In 1976, the United Nations Environment Programme established the International Register of Potentially Toxic Chemicals (IRPTC) to collect and disseminate information about specific chemicals and their usage and disposal risks. IRPTC operates through a network of national and international organizations, industries and external contractors. National correspondents in 113 countries feed information into IRPTC and relay it back to interested parties. IRPTC keeps a database of over 800 chemicals. In addition, there are special files on waste management and disposal, on chemicals currently being tested for toxic effects and on national regulations covering 9,000 substances. Legal and waste management files can be accessed via computer through telephone lines.
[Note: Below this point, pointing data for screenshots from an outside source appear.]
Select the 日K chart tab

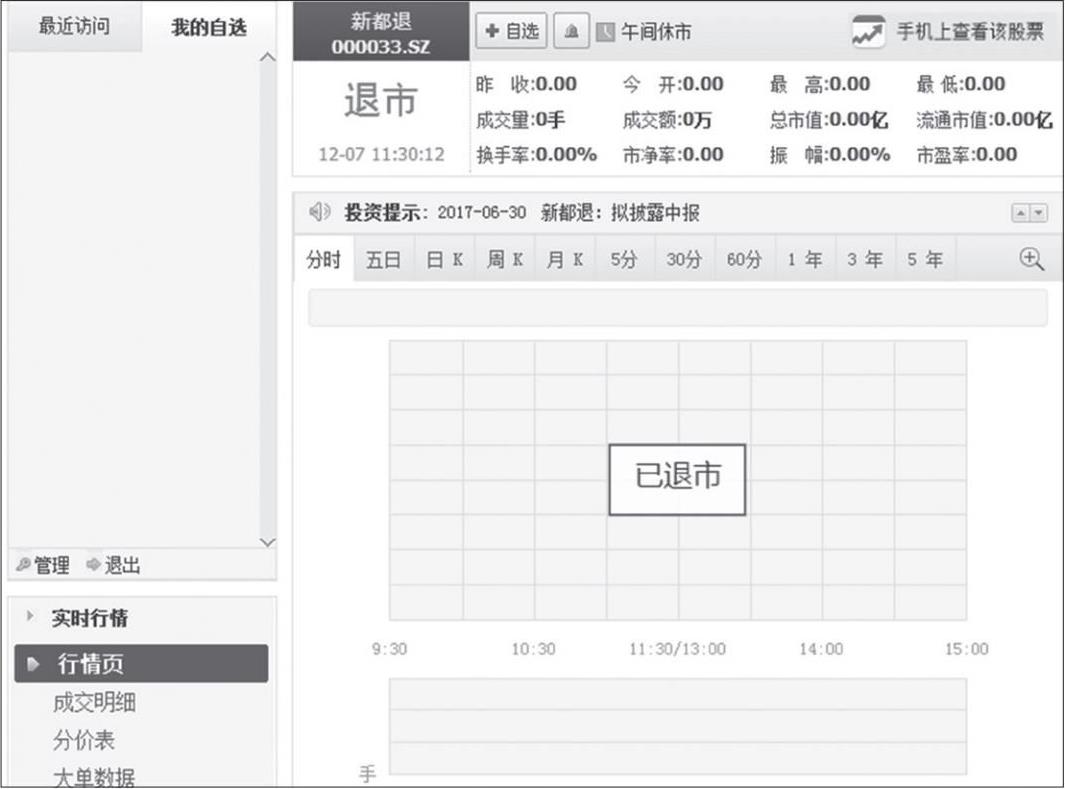click(444, 260)
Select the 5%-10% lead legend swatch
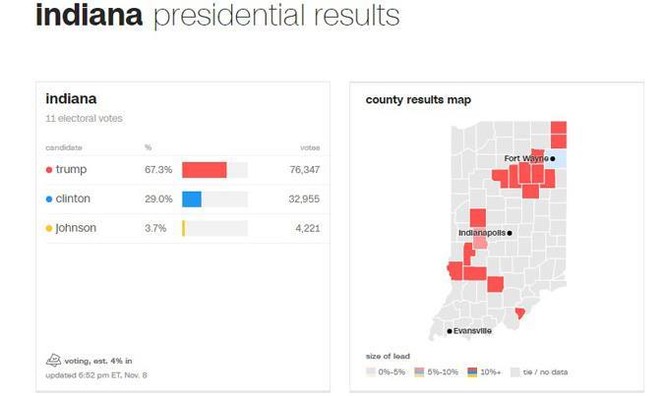This screenshot has width=665, height=396. 419,372
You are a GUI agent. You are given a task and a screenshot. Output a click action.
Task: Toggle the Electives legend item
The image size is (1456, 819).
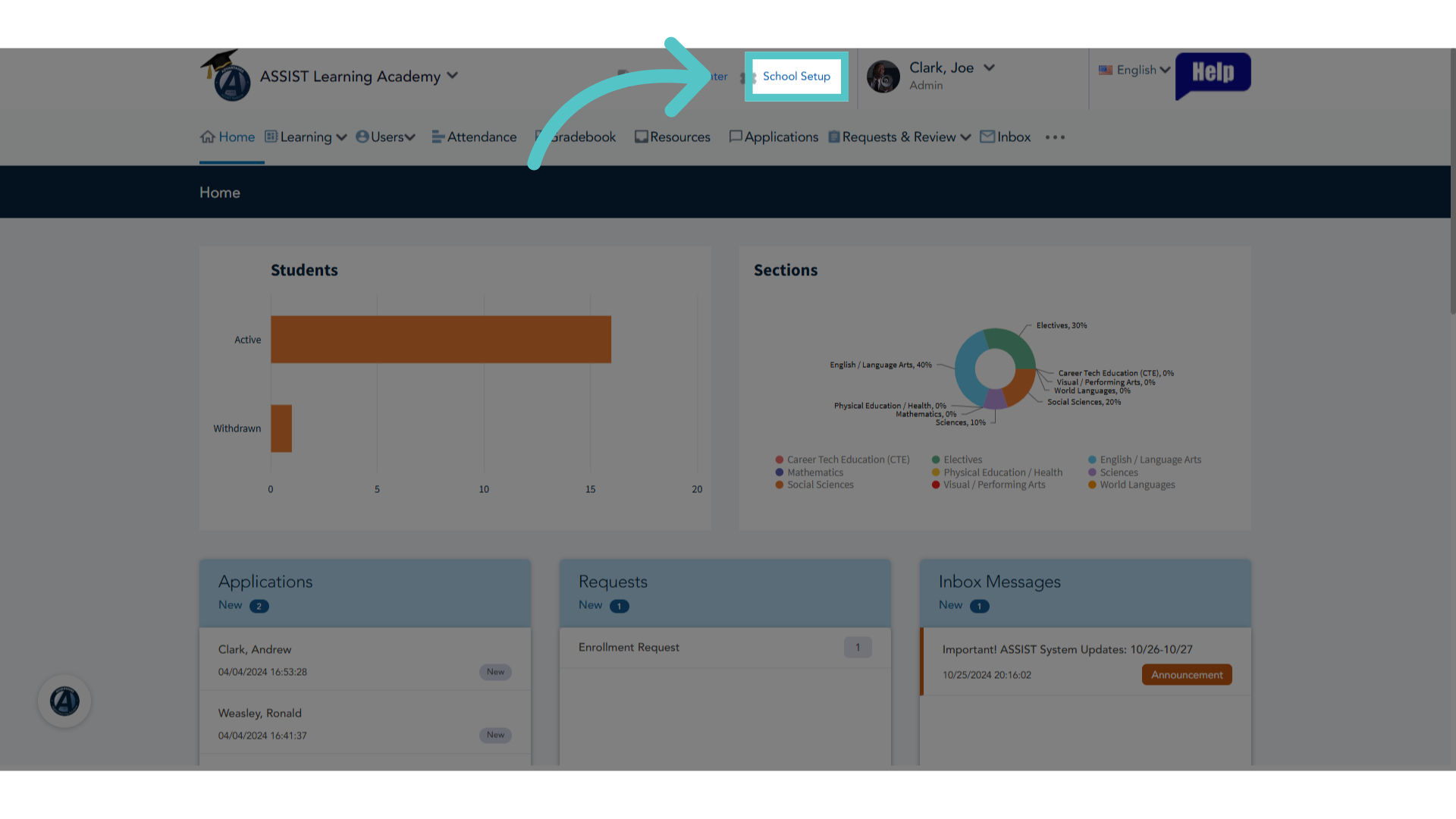point(957,460)
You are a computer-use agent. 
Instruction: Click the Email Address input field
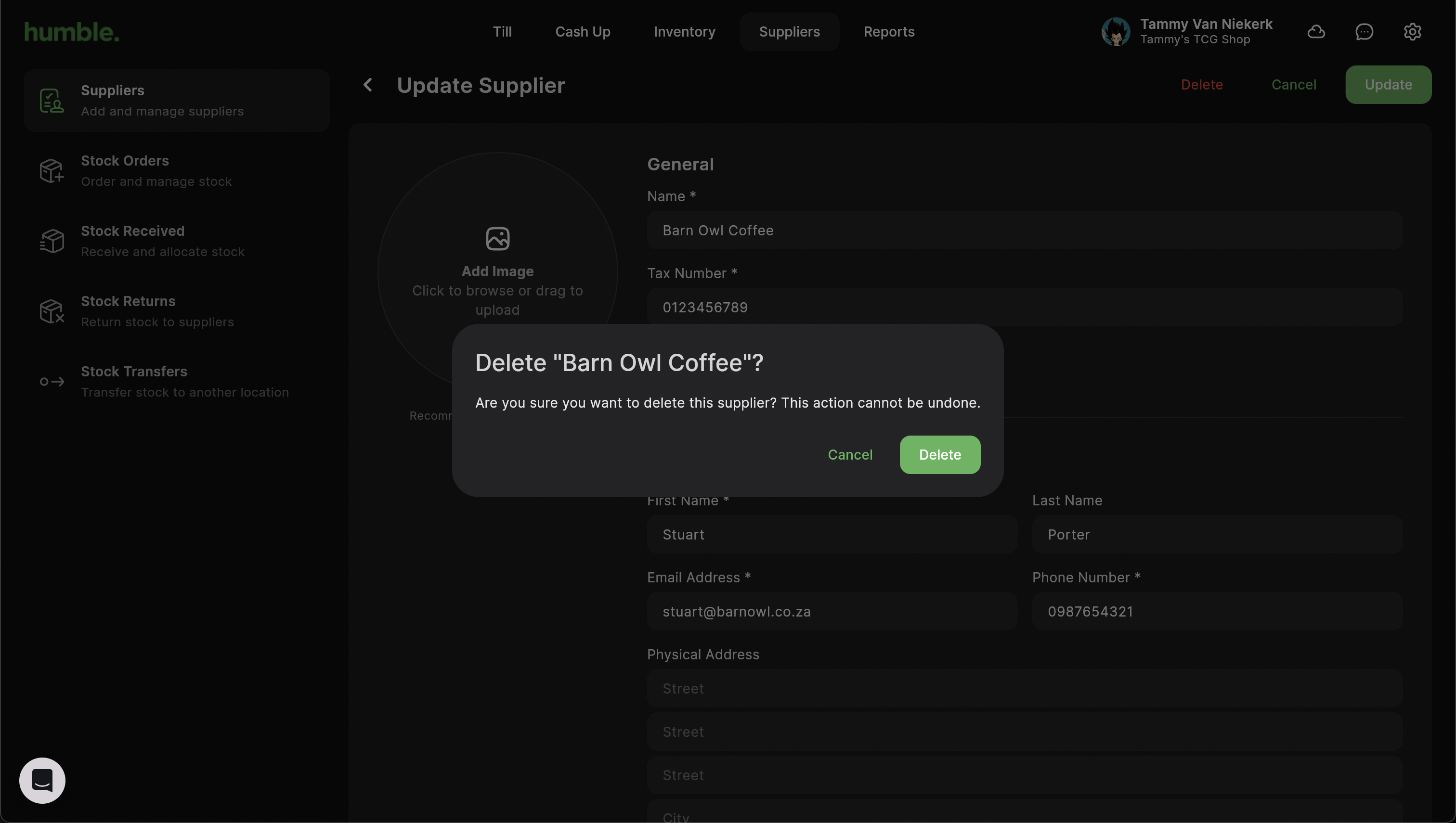pyautogui.click(x=831, y=612)
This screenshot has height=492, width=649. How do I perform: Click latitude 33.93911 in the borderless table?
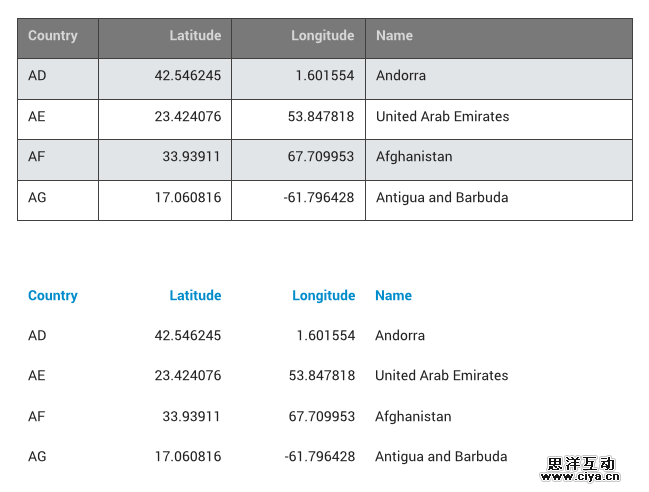pos(191,417)
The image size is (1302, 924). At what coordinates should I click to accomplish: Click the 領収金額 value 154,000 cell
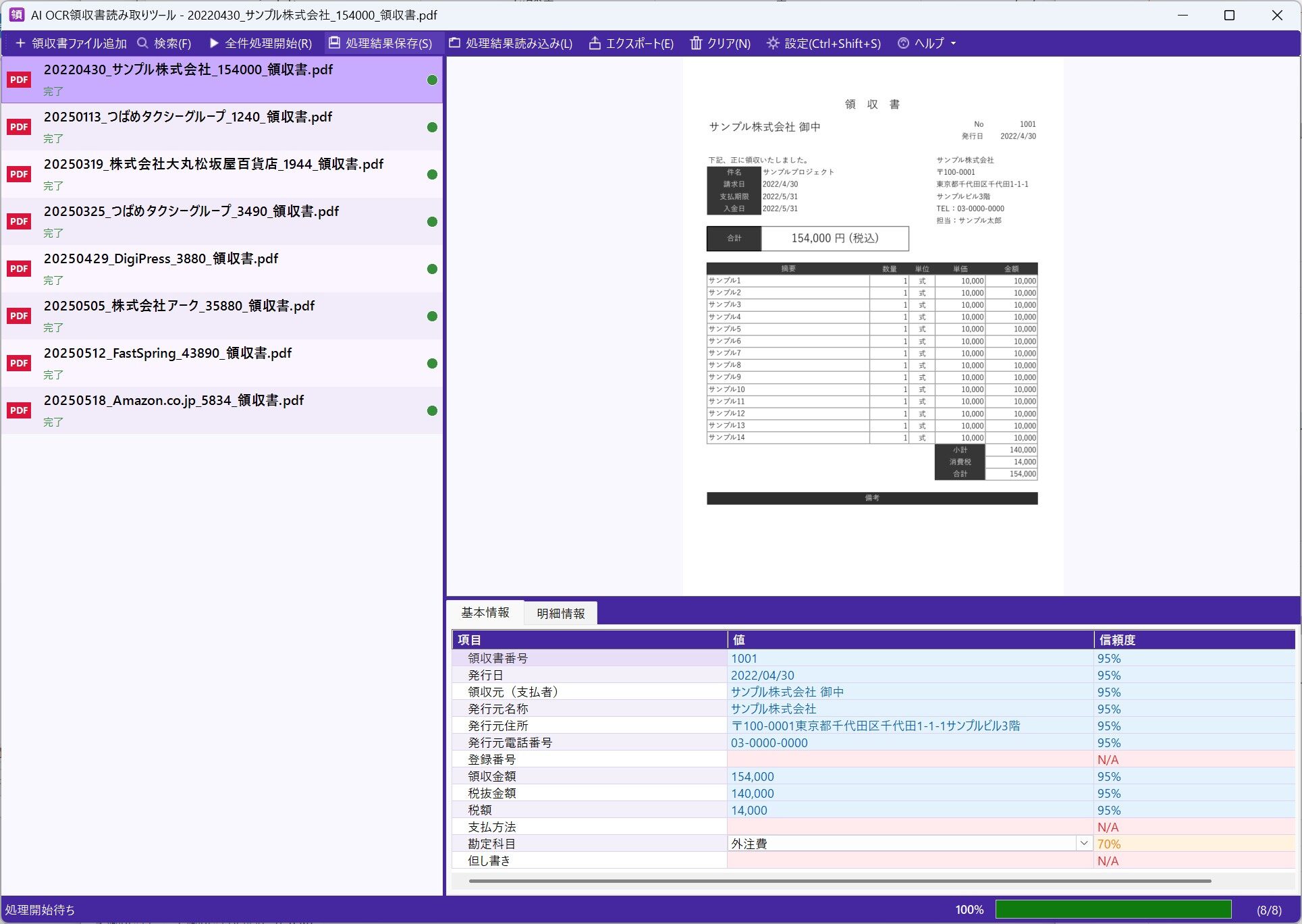click(752, 776)
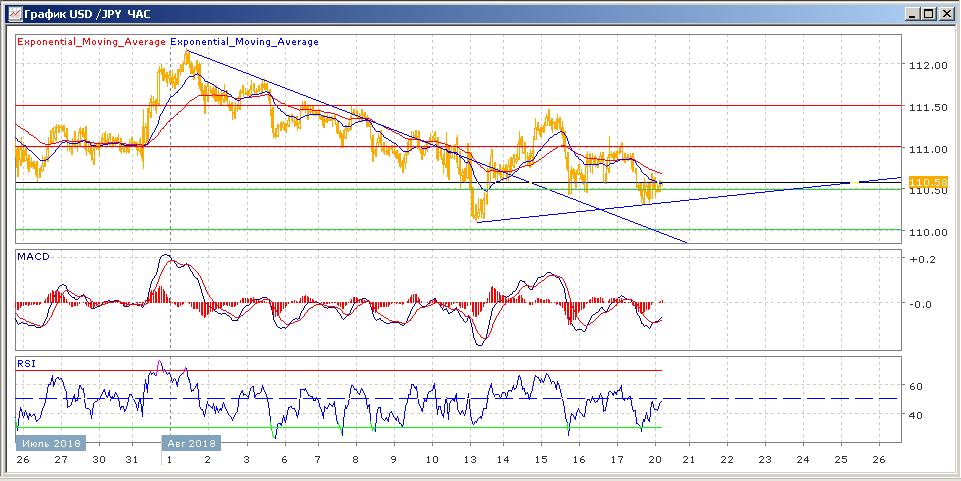Maximize the USD/JPY chart window
Image resolution: width=961 pixels, height=481 pixels.
tap(929, 13)
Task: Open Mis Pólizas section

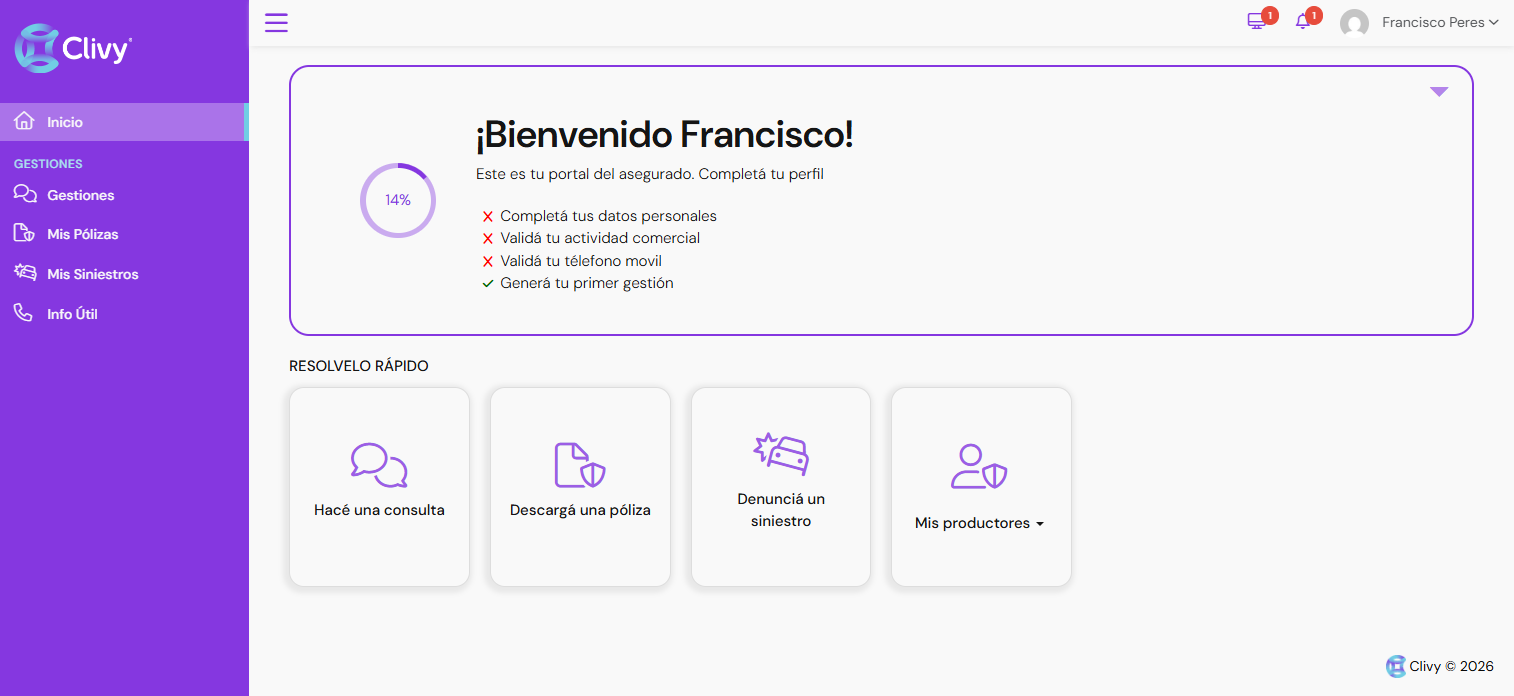Action: point(82,234)
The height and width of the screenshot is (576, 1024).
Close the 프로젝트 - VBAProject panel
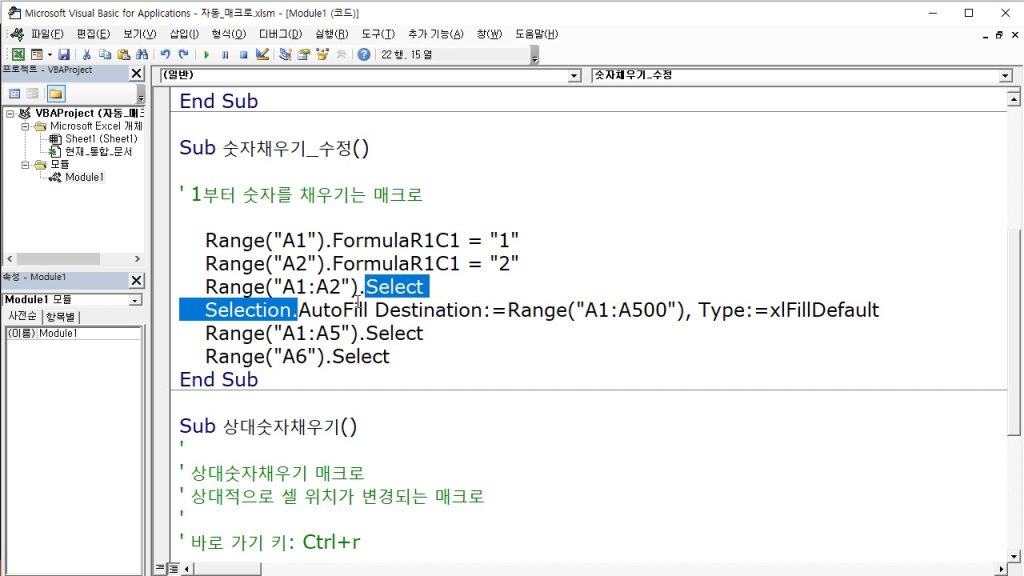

In 1989, UNEP adopted the amended London Guidelines for the Exchange of Information on Chemicals in International Trade, which includes a procedure for prior informed consent (PIC). The PIC's intent is to ensure that substances banned or restricted in one country are not dumped in another. With UNITAR, IRPTC provides training programmes to assist developing countries in implementing the London Guidelines and PIC, and also in setting up national registers of potentially toxic chemicals.
The European Union's official list of hazardous substances contains about 2000 chemicals. In 1994, 70 new substances were added in September and another 50 in December. The Directive on the classification, packaging and labelling of dangerous substances was originally adopted in 1967.